Text block Block Start

Jon and Jim Rogers stand in the shadow of 50-foot-high piles of coal that are waiting to fuel the Paradise Fossil Plant in western Kentucky. Some of this coal belongs to the Rogers Brothers Coal Company.

The Rogers family has helped feed the Paradise plant with coal for decades. But by the end of 2020, they will need to find a new client. In February, the Tennessee Valley Authority [TVA] voted to close the last coal-fired unit at Paradise, despite objections from President Trump. In 2017, the plant’s other two units — the largest of their kind in the world when they went online in 1963 — were replaced with a power plant burning natural gas.

Coal plants have been retiring at a record pace in recent years, and coal stockpiles at U.S. power plants recently hit their lowest point in over a decade, according to data from the Department of Energy.

In Muhlenberg County, Kentucky, that means many people and businesses are trying to plan for a future less reliant on coal — an industry that's been synonymous with this part of western Kentucky since the state's first commercial coal mine opened in 1820.

Some, like Jon Rogers, hope a private investor will buy the plant from the TVA and forestall that transition.

"What you see here has kept this country a world leader and it can do so in the future, but we have to use common sense," he says, standing in front of the Paradise Fossil Plant’s three cooling towers. "You can't just overnight say, 'Well, we're gonna completely change our energy portfolio.' In time we can, but the technology needs to be there."

But Jim Rogers says if that doesn't happen, there are other places to sell coal from Muhlenberg County.

"There are markets literally all over the world for that coal," he says. "[The issue] is how it affects the population here."

Coal pours off a conveyor belt on the surface of an underground coal mine in Muhlenberg County, Kentucky. (Chris Bentley/Here & Now)
Coal pours off a conveyor belt on the surface of an underground coal mine in Muhlenberg County, Kentucky. (Chris Bentley/Here & Now)

That growing demand for American coal overseas is apparent at a coal mine just a few miles down the road from the Paradise plant. Dump trucks are busy hauling tons of coal from a towering pile as more coal pours off conveyor belts that run deep underground. This mine is ramping up its production, Jim Rogers says, even as the TVA winds down its operations at the power plant.

Coal jobs have been on the decline for decades in the U.S., but they plummeted more than 40 percent between the beginning of 2012 and 2017, according to Department of Labor statistics. High maintenance and regulatory compliance costs make it hard for aging coal plants like the one in Muhlenberg County to compete with cheap natural gas and renewables.

But coal exports have rebounded under President Trump to their highest levels in five years, with India, Europe and Japan buying more as new tariffs curb demand from China.

Jon Rogers says those exports have saved the U.S. coal industry from complete collapse, and he credits Trump for that.

Text block Block End

* What you will do
Reproduce verbatim the portion of the article on coal in Muhlenberg County, starting at "In Muhlenberg County, Kentucky, that" and ending at "opened in 1820.".

Information shown Block Start

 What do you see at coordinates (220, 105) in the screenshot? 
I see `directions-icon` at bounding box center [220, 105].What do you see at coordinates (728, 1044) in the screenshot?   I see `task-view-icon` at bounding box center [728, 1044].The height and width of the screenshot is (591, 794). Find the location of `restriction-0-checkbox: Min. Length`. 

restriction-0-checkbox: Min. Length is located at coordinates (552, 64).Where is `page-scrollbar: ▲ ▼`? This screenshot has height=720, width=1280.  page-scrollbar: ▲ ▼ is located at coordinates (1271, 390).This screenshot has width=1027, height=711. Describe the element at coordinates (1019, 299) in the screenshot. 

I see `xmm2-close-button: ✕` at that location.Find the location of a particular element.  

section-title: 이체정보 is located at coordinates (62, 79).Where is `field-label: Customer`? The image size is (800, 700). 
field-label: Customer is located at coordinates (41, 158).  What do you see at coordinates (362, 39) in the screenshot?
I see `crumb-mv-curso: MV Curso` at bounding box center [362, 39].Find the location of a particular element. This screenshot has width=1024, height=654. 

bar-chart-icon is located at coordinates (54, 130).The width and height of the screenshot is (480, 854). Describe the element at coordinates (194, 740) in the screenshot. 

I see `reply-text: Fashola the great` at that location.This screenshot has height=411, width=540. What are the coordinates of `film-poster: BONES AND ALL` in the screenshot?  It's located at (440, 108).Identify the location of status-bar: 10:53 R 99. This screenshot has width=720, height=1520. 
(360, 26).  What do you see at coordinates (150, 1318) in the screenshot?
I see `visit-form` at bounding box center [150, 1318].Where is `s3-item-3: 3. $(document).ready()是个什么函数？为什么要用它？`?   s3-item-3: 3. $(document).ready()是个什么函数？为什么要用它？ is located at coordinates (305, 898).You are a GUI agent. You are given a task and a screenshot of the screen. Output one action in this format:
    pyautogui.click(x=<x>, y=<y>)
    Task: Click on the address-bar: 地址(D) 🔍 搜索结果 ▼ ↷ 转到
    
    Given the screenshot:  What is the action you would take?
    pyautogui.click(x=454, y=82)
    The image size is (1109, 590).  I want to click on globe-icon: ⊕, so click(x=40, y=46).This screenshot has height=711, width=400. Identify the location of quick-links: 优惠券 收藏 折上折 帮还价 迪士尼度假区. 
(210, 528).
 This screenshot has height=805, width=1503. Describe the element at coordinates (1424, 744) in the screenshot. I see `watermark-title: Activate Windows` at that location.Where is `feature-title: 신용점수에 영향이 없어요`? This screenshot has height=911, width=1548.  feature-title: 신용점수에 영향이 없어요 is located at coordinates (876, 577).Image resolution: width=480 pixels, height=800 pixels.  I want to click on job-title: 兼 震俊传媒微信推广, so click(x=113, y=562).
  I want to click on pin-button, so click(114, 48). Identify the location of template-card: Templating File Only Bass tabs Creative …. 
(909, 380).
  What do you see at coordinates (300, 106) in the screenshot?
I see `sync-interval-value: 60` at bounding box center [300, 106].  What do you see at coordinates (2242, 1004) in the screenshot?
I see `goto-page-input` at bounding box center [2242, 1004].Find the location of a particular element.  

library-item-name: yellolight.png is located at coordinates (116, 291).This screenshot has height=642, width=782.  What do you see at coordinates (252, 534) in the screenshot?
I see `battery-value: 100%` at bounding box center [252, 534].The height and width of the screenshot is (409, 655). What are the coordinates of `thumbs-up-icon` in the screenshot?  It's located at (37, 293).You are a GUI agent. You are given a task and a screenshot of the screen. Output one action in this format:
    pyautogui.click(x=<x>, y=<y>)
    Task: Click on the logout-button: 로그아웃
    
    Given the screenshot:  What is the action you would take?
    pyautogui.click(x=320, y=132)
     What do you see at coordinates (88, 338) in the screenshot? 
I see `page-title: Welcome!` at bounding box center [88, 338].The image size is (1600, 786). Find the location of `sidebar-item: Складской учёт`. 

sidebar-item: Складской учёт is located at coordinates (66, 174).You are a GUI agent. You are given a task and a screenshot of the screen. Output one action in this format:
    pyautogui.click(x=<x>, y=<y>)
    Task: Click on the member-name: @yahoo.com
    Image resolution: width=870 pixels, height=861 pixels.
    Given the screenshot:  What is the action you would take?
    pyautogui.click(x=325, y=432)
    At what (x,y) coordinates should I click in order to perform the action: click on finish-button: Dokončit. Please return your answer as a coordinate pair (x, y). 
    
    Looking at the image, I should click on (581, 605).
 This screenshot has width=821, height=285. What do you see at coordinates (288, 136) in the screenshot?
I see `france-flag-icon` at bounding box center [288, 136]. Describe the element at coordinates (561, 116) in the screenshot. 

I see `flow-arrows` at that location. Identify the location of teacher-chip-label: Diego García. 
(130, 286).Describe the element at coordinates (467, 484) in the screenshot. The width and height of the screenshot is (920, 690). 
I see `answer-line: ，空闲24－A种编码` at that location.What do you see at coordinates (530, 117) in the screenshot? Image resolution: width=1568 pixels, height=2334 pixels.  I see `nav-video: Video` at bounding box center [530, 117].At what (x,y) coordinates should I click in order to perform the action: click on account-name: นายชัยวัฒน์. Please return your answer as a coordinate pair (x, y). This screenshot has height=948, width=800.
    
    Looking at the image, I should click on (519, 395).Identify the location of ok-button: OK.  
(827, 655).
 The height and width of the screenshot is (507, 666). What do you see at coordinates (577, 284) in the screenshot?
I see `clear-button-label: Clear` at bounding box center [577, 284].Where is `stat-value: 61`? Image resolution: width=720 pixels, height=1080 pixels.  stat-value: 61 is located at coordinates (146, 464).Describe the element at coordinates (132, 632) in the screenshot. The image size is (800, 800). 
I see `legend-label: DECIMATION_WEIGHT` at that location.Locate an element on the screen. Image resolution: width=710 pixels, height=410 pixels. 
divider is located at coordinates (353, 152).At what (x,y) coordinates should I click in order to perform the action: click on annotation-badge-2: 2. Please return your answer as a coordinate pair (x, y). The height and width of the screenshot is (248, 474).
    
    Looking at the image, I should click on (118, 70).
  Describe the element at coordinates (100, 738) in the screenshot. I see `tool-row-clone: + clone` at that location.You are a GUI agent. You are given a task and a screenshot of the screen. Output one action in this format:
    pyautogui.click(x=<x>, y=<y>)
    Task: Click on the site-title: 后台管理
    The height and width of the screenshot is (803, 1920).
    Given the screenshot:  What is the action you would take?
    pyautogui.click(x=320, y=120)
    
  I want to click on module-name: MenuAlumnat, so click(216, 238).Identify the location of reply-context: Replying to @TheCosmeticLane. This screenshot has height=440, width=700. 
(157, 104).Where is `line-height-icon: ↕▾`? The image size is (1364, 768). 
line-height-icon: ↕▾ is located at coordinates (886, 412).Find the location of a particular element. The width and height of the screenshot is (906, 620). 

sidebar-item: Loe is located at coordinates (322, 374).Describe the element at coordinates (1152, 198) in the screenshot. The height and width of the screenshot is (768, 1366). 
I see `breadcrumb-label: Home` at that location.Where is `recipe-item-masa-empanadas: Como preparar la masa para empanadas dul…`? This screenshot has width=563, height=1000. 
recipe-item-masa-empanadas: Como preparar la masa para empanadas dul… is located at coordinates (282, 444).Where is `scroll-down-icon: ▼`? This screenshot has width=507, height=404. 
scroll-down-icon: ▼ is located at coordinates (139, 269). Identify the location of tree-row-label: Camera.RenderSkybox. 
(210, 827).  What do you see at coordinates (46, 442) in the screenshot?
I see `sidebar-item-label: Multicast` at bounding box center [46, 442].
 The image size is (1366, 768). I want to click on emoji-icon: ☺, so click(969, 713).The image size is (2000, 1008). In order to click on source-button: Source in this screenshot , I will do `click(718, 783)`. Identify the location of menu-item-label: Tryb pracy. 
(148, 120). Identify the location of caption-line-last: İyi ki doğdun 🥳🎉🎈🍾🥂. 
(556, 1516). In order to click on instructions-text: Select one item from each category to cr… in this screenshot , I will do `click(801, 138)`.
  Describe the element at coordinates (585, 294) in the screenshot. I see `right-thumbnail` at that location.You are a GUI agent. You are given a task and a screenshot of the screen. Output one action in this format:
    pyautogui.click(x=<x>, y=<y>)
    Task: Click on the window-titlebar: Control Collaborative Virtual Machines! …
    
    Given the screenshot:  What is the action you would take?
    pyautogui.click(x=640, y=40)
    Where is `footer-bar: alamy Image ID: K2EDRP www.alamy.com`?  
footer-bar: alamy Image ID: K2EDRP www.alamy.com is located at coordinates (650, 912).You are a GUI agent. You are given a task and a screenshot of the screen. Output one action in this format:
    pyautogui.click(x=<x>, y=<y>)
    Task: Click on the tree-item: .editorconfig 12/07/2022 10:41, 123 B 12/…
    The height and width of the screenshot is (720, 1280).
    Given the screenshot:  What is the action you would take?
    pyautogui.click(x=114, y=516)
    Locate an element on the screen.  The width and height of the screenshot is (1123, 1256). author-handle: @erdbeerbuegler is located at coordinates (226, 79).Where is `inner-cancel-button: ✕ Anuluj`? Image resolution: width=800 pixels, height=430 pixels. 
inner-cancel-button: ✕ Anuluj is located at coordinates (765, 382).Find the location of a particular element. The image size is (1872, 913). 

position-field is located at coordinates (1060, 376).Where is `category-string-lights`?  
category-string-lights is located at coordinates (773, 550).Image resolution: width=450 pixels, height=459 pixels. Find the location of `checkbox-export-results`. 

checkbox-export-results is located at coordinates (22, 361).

Information shown Block End

* Response box
In Muhlenberg County, Kentucky, that means many people and businesses are trying to plan for a future less reliant on coal — an industry that's been synonymous with this part of western Kentucky since the state's first commercial coal mine opened in 1820.